→ GOAL OF THE EXERCISE
Go through the entries below and copy each line that holds the word "height".

→ TASK INPUT

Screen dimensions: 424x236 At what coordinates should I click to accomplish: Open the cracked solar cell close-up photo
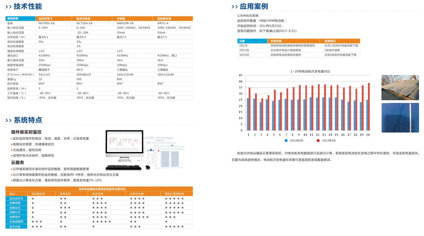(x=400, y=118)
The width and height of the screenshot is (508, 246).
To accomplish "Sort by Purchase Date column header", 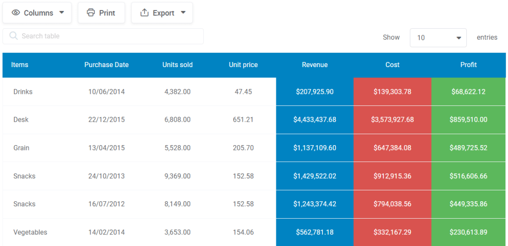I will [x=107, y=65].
--
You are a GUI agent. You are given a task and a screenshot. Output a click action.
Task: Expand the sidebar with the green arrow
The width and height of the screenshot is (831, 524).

→ WRITTEN RESPONSE
The width and height of the screenshot is (508, 246).
The width and height of the screenshot is (831, 524).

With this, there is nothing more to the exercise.